STATED TASK: Turn the entries below into a numbered list, dropping any blank lines and leaving out the pictures.

——————————

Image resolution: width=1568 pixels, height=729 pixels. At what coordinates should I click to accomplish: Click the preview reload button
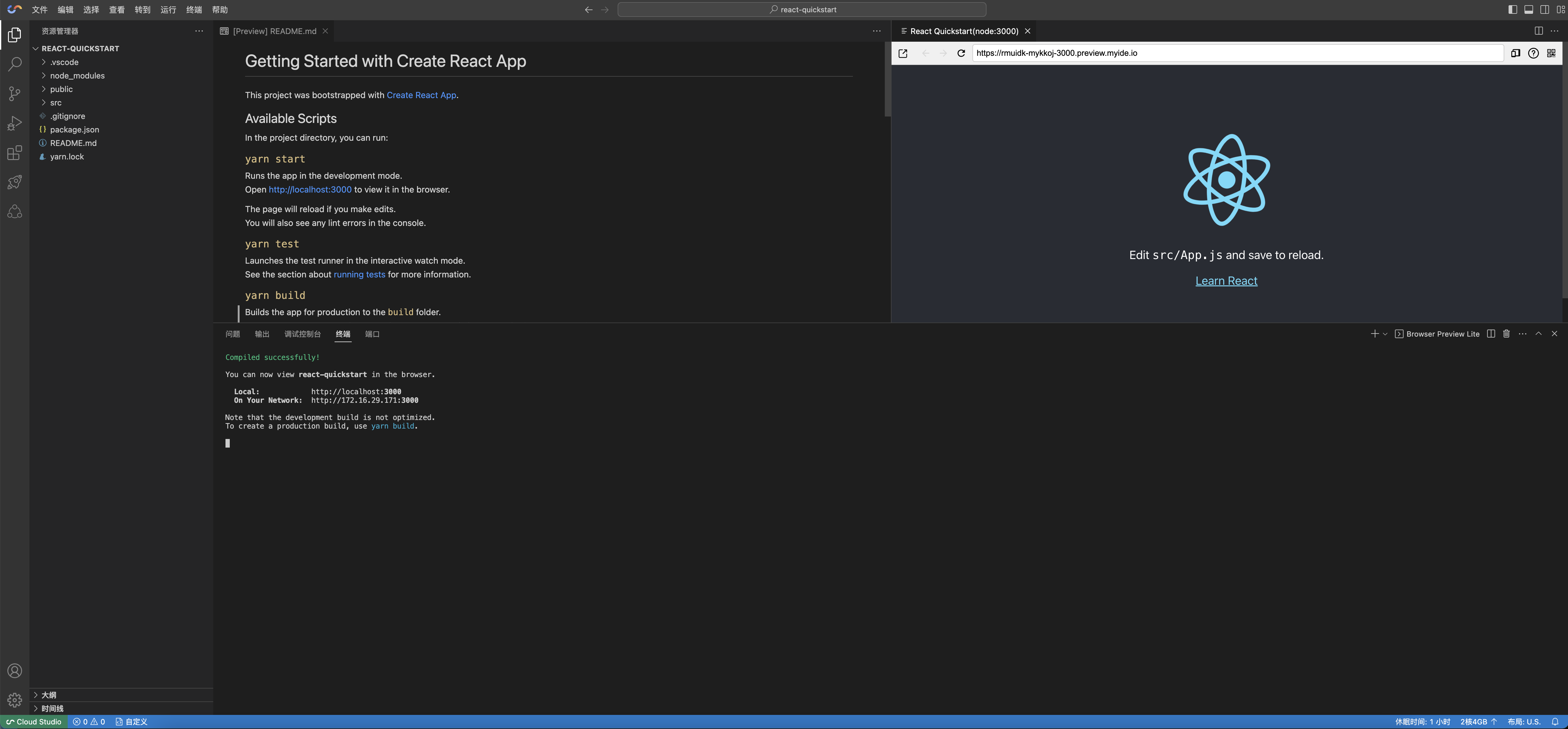(961, 53)
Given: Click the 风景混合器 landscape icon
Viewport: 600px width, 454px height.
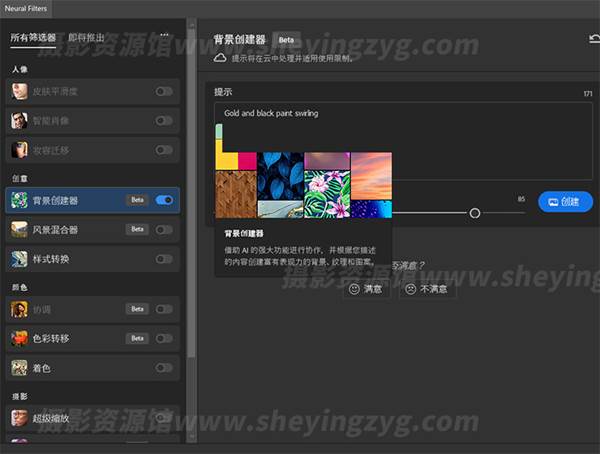Looking at the screenshot, I should (x=19, y=229).
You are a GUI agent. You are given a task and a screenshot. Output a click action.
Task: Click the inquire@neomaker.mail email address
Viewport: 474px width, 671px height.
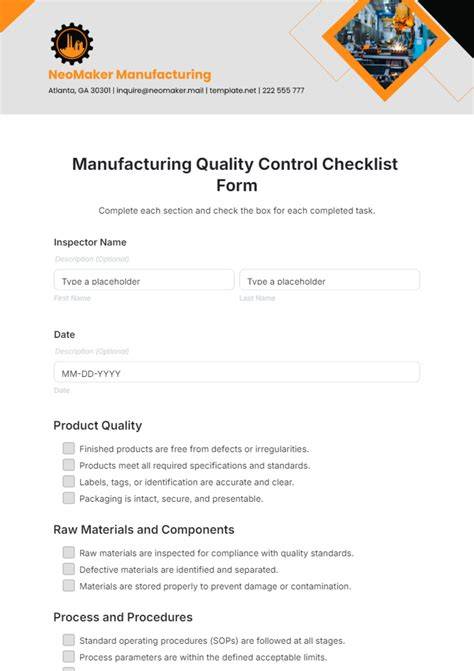point(160,90)
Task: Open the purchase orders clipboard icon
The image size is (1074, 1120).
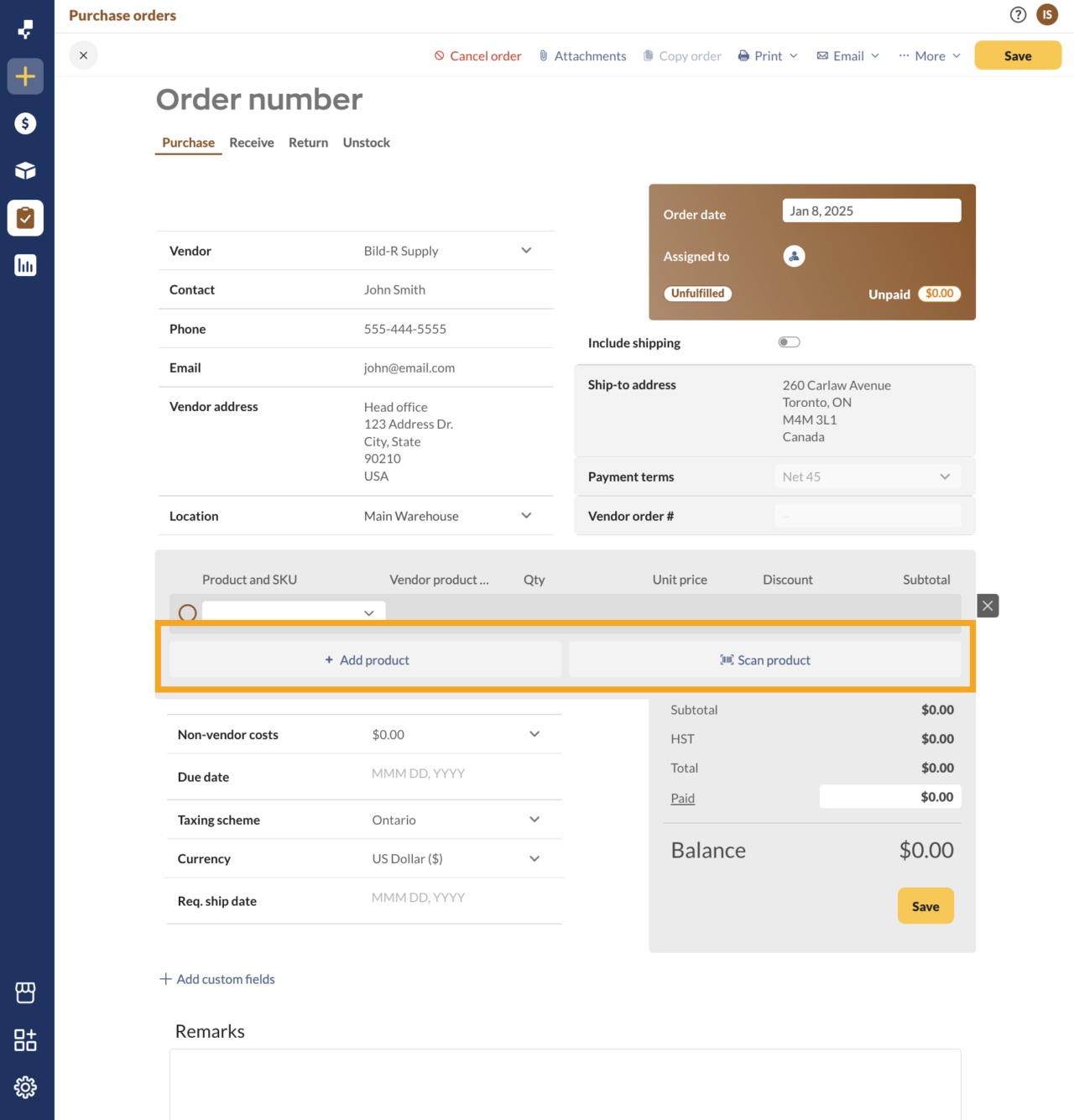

——————————

RESULT:
1. Image resolution: width=1568 pixels, height=729 pixels. At what coordinates should I click to accomplish: Click the preview reload button
2. (961, 53)
3. Given: Click the 风景混合器 landscape icon
4. Viewport: 600px width, 454px height.
5. Looking at the screenshot, I should (x=19, y=229).
6. You are a GUI agent. You are given a task and a screenshot. Output a click action.
7. Task: Click the inquire@neomaker.mail email address
8. Viewport: 474px width, 671px height.
9. point(160,90)
10. Task: Open the purchase orders clipboard icon
11. The image size is (1074, 1120).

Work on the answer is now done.